CRAFT: Adapting VLA Models to Contact-rich Manipulation via Force-aware Curriculum Fine-tuning
Yike Zhang, Yaonan Wang, Xinxin Sun, Kaizhen Huang, Zhiyuan Xu, Junjie Ji, Zhengping Che, Jian Tang, Jingtao Sun
TL;DR
CRAFT addresses the gap in VLA models for contact-rich manipulation by balancing force signals with high-entropy vision and language inputs through a force-aware curriculum fine-tuning framework.

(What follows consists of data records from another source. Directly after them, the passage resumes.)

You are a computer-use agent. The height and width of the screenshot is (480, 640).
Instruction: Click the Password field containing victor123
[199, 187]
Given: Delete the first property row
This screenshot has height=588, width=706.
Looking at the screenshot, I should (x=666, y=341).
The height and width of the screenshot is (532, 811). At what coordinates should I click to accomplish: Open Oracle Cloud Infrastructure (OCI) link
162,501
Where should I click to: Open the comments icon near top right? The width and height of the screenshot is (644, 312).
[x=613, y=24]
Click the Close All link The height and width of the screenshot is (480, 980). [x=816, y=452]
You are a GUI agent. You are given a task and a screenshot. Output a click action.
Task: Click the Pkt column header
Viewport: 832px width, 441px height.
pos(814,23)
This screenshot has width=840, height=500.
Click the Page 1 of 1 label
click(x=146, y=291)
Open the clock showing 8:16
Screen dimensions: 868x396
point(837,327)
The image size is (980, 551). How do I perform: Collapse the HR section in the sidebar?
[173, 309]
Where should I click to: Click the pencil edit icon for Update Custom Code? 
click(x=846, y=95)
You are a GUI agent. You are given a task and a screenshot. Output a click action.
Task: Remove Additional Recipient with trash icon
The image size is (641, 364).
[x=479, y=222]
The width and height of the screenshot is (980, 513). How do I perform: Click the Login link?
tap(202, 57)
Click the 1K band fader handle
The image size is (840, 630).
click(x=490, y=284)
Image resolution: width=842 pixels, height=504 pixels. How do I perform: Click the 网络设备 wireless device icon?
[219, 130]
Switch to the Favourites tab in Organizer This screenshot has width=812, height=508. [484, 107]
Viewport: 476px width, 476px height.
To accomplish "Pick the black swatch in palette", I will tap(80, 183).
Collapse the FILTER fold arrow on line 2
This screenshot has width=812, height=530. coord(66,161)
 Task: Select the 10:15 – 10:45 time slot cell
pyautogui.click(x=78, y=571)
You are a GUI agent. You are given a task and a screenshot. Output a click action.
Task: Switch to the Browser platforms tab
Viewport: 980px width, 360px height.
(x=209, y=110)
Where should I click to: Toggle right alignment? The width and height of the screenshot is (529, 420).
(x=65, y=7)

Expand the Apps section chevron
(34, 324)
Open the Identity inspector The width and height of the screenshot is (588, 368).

It introduces a variational information bottleneck that compresses vision–language representations to prioritize joint torque proprioception during early training, then gradually reintroduces visual and linguistic cues while preserving force-aware representations. The approach is model-agnostic and demonstrated on pi_0 and RDT using a homologous leader–follower teleoperation data collection system to obtain synchronized vision, language, and force data. Real-world experiments show improved task success, stronger generalization to unseen objects and task variations, and broad applicability across VLA architectures, highlighting the practical impact of force-aware, information-theoretic modulation in robotics.
Abstract
Vision-Language-Action (VLA) models have shown a strong capability in enabling robots to execute general instructions, yet they struggle with contact-rich manipulation tasks, where success requires precise alignment, stable contact maintenance, and effective handling of deformable objects. A fundamental challenge arises from the imbalance between high-entropy vision and language inputs and low-entropy but critical force signals, which often leads to over-reliance on perception and unstable control. To address this, we introduce CRAFT, a force-aware curriculum fine-tuning framework that integrates a variational information bottleneck module to regulate vision and language embeddings during early training. This curriculum strategy encourages the model to prioritize force signals initially, before progressively restoring access to the full multimodal information. To enable force-aware learning, we further design a homologous leader-follower teleoperation system that collects synchronized vision, language, and force data across diverse contact-rich tasks. Real-world experiments demonstrate that CRAFT consistently improves task success, generalizes to unseen objects and novel task variations, and adapts effectively across diverse VLA architectures, enabling robust and generalizable contact-rich manipulation.